Devemos doar todos os nossos bens 
     para uma organização religiosa?





O texto bíblico de Mateus 19.16-17, junto com Atos 2.42-44 e 4.34-35, tem sido usado por muitos para fazer que a pessoa doe tudo o que possui à sua organização (grupo religioso) e passe a viver como pedinte pelas ruas dos grandes centros urbanos atrás de donativos, não para ela, mas para o próprio movimento.

Em Mateus aprendemos que aquele jovem era um homem de "posição" e, logo de início, vemos um problema fundamental. Enquanto Jesus usa o verbo "receber", o homem usa o verbo "fazer". O jovem tinha a impressão errada de que podia ganhar a salvação por meio do esforço pessoal. Afinal, ele estava acostumado a ter tudo o que queria por ser rico. E ainda jactanciava-se de cumprir a Lei. Mas Jesus coloca o dedo no problema dele. No fundo, aquele jovem era um transgressor da Lei. Um idólatra! Pois tinha feito do dinheiro o seu deus, tentando adorar a Deus e a "Mamom".

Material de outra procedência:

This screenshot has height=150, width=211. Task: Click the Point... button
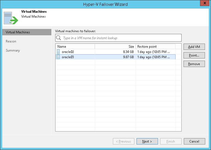194,55
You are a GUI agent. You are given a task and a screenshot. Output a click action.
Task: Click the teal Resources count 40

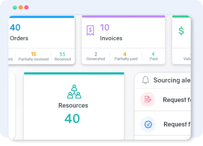[x=72, y=118]
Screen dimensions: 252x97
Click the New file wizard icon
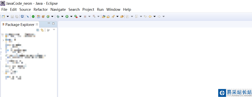click(x=3, y=16)
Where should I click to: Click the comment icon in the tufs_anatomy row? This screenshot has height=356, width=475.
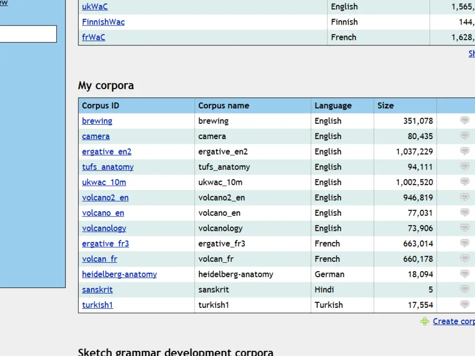coord(464,166)
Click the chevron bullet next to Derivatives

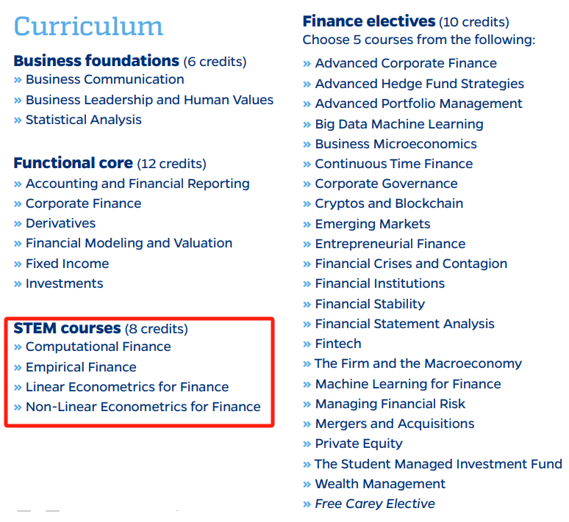(18, 224)
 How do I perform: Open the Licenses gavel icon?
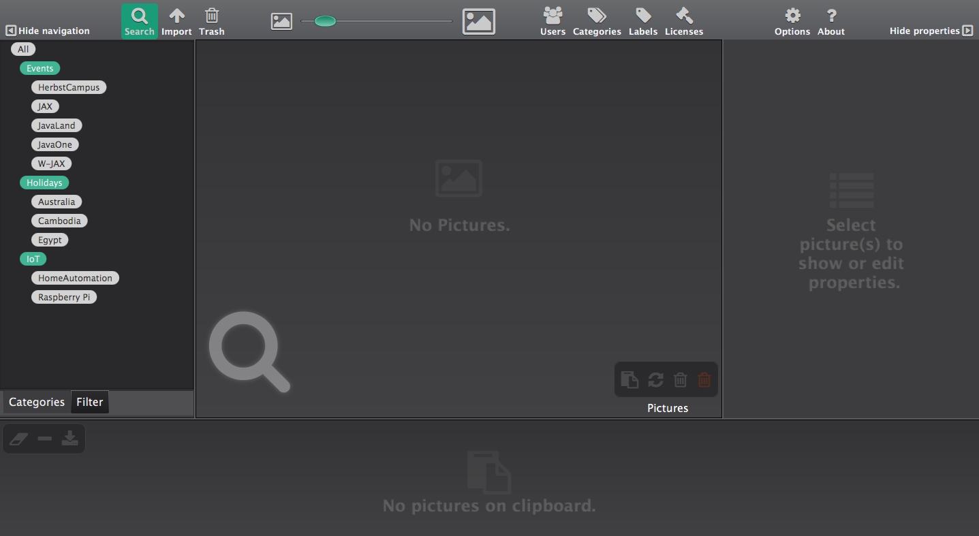[684, 21]
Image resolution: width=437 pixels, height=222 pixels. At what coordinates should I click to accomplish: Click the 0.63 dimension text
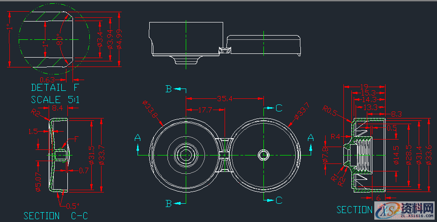click(48, 80)
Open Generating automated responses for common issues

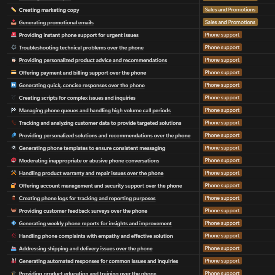[x=98, y=261]
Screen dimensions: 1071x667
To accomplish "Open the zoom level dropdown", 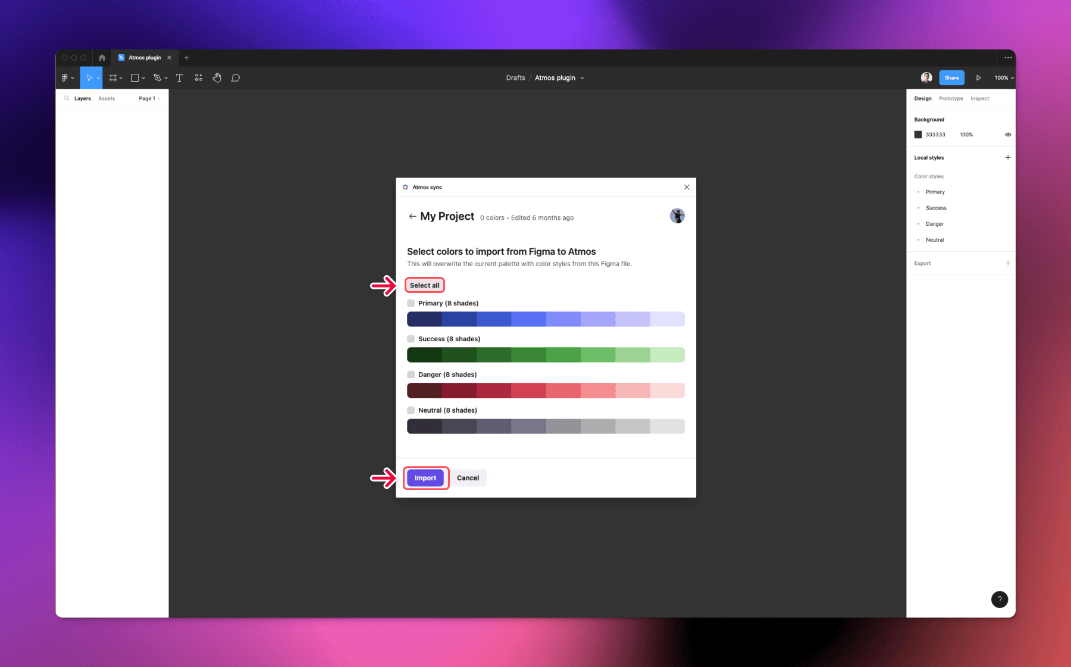I will (1003, 77).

Não é errado possuir riquezas, desde que a pessoa não se deixe dominar por ela (1Tm 6.10). O texto, porém, não deve ser interpretado como sendo uma instrução normativa para os crentes venderem tudo e viver na pobreza, dependendo do governo e dos outros para sua subsistência. Ao agir dessa forma, estará incorrendo em grande pecado. Atos 2.44-45 não diz que eles vendiam suas residências. O que está implícito nesses versículos é a venda de terras e de outras propriedades excedentes. As medidas tomadas por aqueles crentes eram voluntárias. Estavam vivendo uma situação temporária para o progresso do evangelho e da Igreja primitiva. Novamente trata-se de uma passagem descritiva de profunda significância para nós, mas não uma norma a ser seguida.

Não é o dinheiro, mas o amor ao dinheiro que abre as eclusas e comportas da alma, através das quais correm encachoeiradas as destrutivas ondas da ambição que afoga os homens na destruição e na perdição. Lembremo-nos de que nada podemos levar deste mundo, com exceção do nosso caráter.